Um levantamento nos cartórios do Rio, feito para o Jornal Nacional, revela um aumento de óbitos por insuficiência respiratória no estado. Em março de 2019, foram 1.117 registros. Em março de 2020,111 casos a mais, um aumento de 10%. E os registros de pneumonia subiram de 1.717, em março de 2019, para 1.834, em março de 2020: 6,8% de aumento.
O Cremerj lançou um guia para orientar os médicos no preenchimento dos atestados, por causa da subnotificação.
“A orientação do Cremerj é essa, que ele possa botar a percepção dele. Se ele acha que o paciente apresentou as alterações e para ele o diagnóstico estava fechado em Covid-19, ele coloca Covid-19", diz Flávio Sá Ribeiro, conselheiro do Cremerj.
Autoridades de saúde dizem que o ideal é que todos os pacientes graves, com suspeita de Covid, sejam testados.

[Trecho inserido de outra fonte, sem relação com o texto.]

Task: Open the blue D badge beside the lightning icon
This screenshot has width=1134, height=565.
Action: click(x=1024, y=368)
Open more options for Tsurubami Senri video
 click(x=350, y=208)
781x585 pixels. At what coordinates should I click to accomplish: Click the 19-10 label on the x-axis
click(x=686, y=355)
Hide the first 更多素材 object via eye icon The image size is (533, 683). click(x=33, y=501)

A recomendação da Organização Mundial de Saúde é que o atestado de óbito dos casos em investigação deve trazer o aviso da suspeita de Covid-19.
Mas, com as condições nas unidades de saúde, principalmente em áreas de risco do Rio, fica difícil cumprir a determinação.

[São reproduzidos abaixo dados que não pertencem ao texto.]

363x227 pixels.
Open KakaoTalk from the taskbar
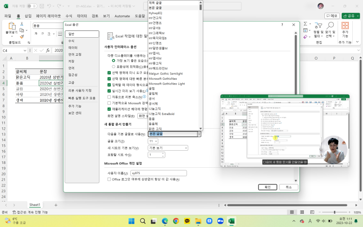coord(187,221)
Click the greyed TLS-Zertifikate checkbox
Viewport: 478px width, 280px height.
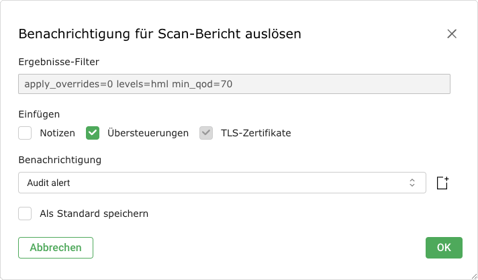coord(206,133)
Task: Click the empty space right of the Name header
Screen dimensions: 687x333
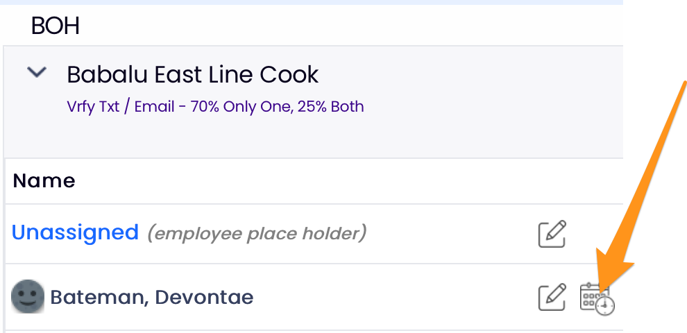Action: tap(347, 181)
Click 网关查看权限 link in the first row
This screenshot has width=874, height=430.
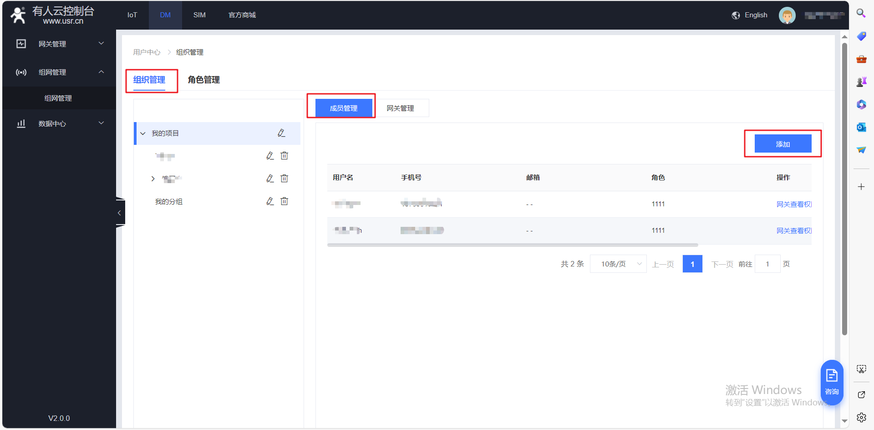point(793,205)
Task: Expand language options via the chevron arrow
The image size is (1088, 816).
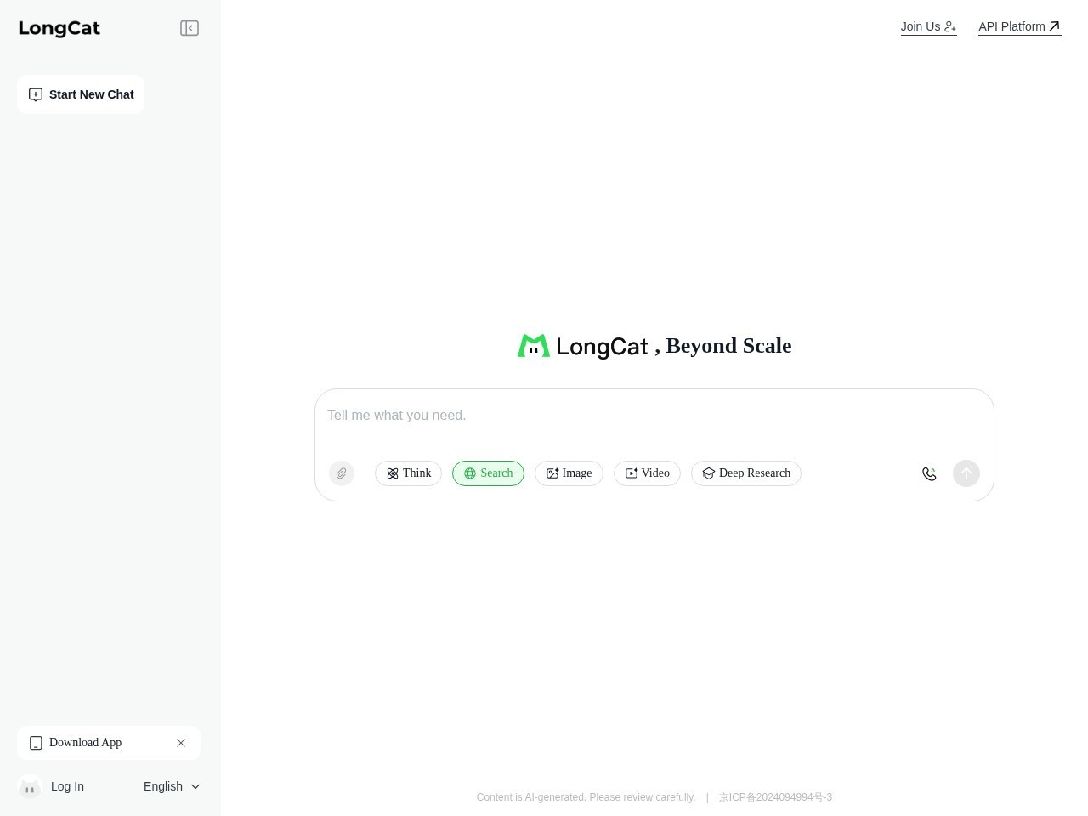Action: 196,786
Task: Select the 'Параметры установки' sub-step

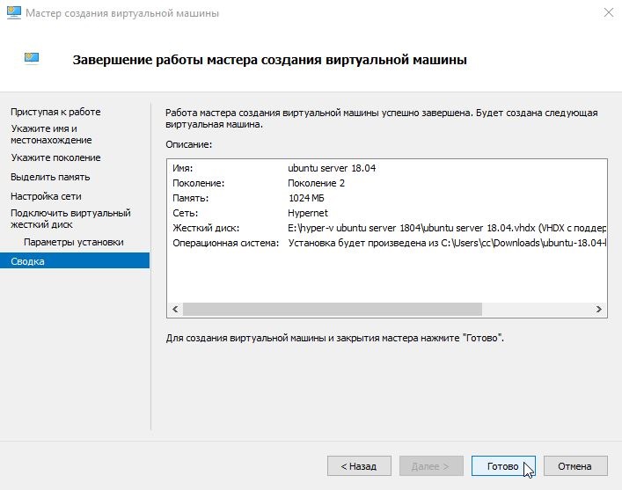Action: (73, 242)
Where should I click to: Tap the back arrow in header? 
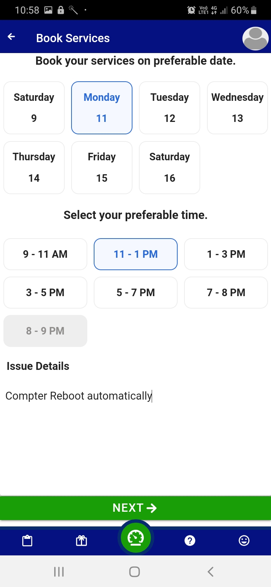[12, 37]
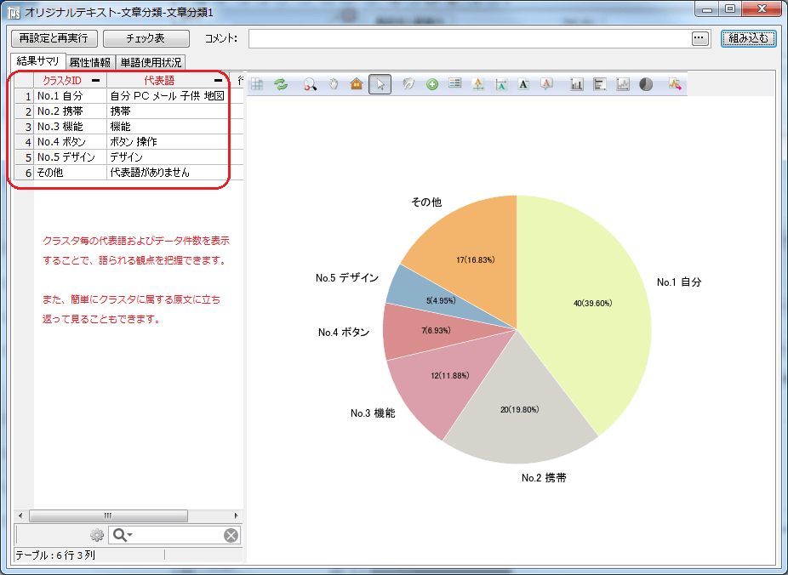Collapse the 代表語 column with its minus toggle
Viewport: 788px width, 575px height.
point(220,78)
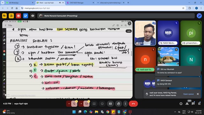Viewport: 204px width, 115px height.
Task: Click the Open queue link
Action: (188, 94)
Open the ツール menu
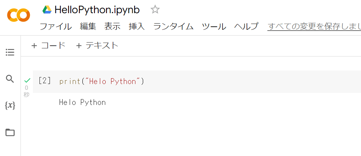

“Soma com essas questões que estão relacionadas aí à falta de testes, à falta de equipamentos de proteção individual e, muitas vezes, isso é delegado mesmo à funerária, ao sistema funerário, sem a gente ter a devida atenção das autoridades da saúde pública”, conta Denize Ornellas, da Sociedade Brasileira de Medicina da Família.
As dificuldades talvez expliquem por que o seu José Félix, chef de cozinha, 48 anos, não entrou para a estatística. Ele ficou cinco dias internado no Centro de Emergência Regional, com quadro de dispneia progressiva, que é dificuldade de respirar, e pneumonia. Recebeu alta na sexta (10) e morreu no domingo (12), em casa, no Morro da Providência. O corpo ficou 24 horas esperando o resgate.

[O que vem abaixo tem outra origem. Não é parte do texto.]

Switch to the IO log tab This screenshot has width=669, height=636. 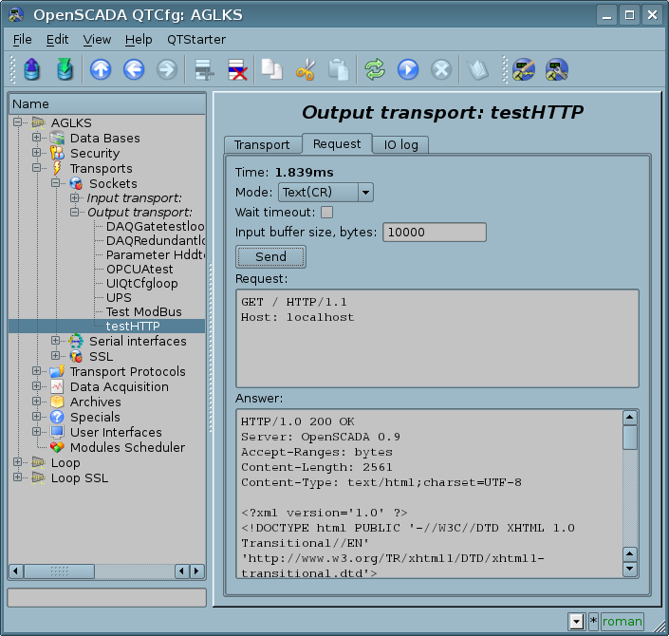400,144
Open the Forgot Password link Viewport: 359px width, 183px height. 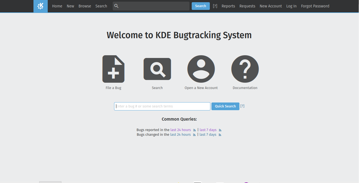[315, 6]
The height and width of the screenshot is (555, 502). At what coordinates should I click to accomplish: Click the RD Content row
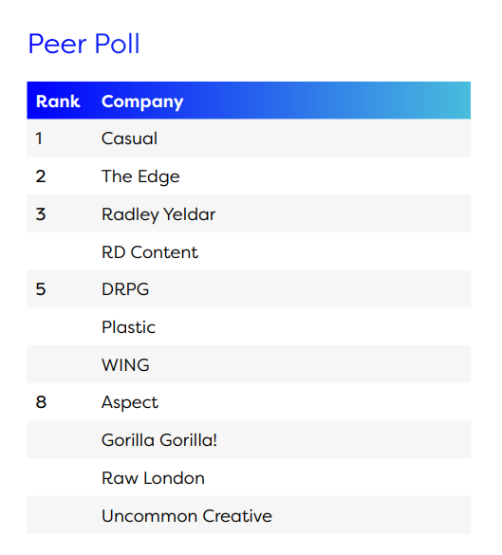point(249,251)
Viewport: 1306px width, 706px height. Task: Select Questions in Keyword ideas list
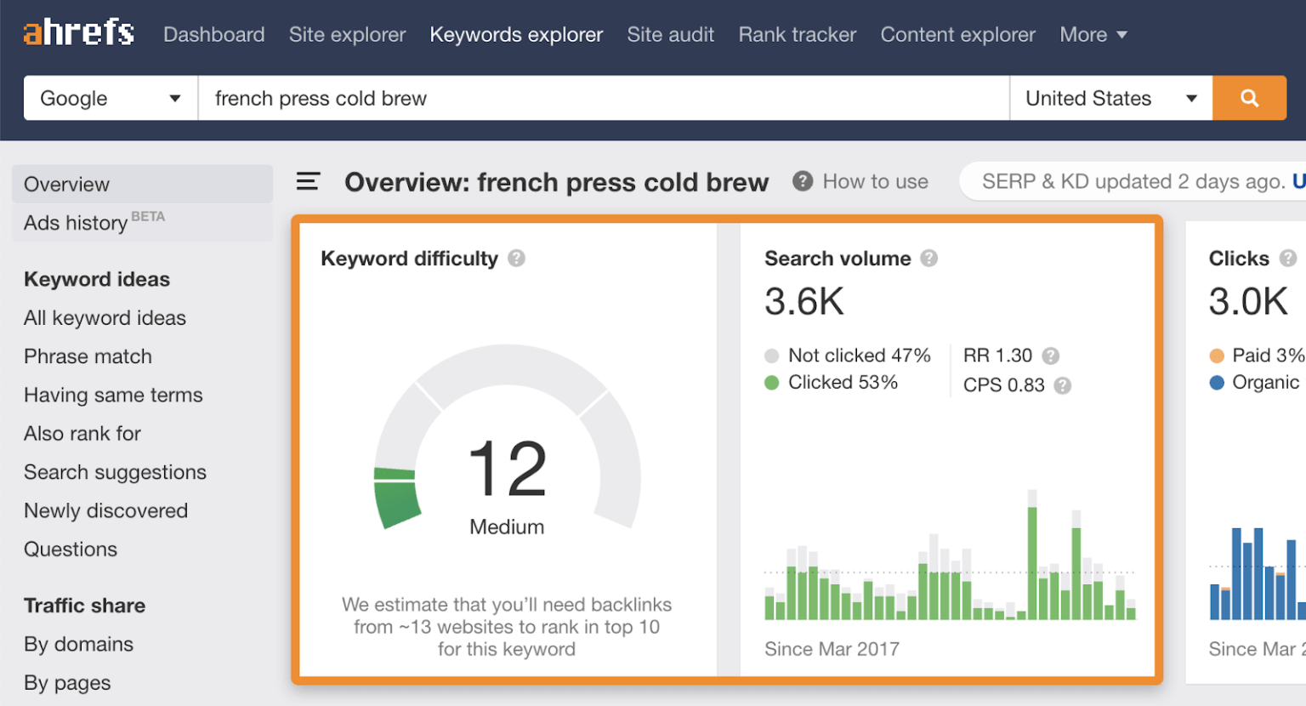[x=71, y=549]
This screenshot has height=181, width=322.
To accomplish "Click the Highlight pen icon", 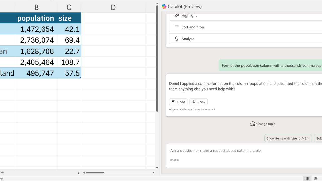I will pos(177,15).
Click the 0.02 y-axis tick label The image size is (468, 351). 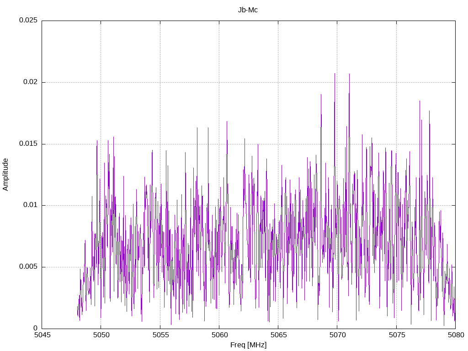[31, 82]
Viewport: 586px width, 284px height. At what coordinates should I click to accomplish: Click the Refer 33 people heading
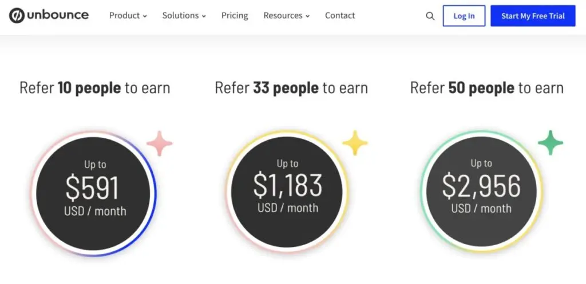291,88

“Estamos aguardando aqui o rabecão para que leve o corpo do senhor José e faça os procedimentos para realmente tirar a dúvida se foi agravante com o coronavírus”, explicou o líder comunitário.
Segundo a família, não foi feito o teste para Covid nem antes nem depois da morte. O atestado de óbito traz causa indeterminada.
“É sem saber se realmente foi a morte, o que causou a morte dele”, lamentou o familiar.
Já o resultado da dona Maria Luíza, que morreu na Rocinha, saiu há poucos dias e deu positivo. Só que no registro oficial em cartório, pelo menos até agora, ela também não aparece na contagem de mortos da pandemia.
O Ministério da Saúde afirmou que a declaração de óbito, que precede a certidão, apresenta os eventos que levaram à morte. Inclusive aqueles que aguardam exames. O ministério afirmou que tem ampliado a aquisição e a distribuição de testes de diagnóstico da Covid-19.
A prefeitura do Rio declarou que os números da Secretaria Municipal de Saúde refletem as notificações dos laudos da Superintendência de Vigilância em Saúde, que são confrontados com as declarações de óbito.
A prefeitura informou que no fim de março, depois da resolução do Conselho Regional de Medicina, passou a incluir a expressão “suspeita de Covid-19" na declaração de óbito e que o número de mortes suspeitas e atestadas nos óbitos é de 84.
A Secretaria Estadual não respondeu ao contado do Jornal Nacional.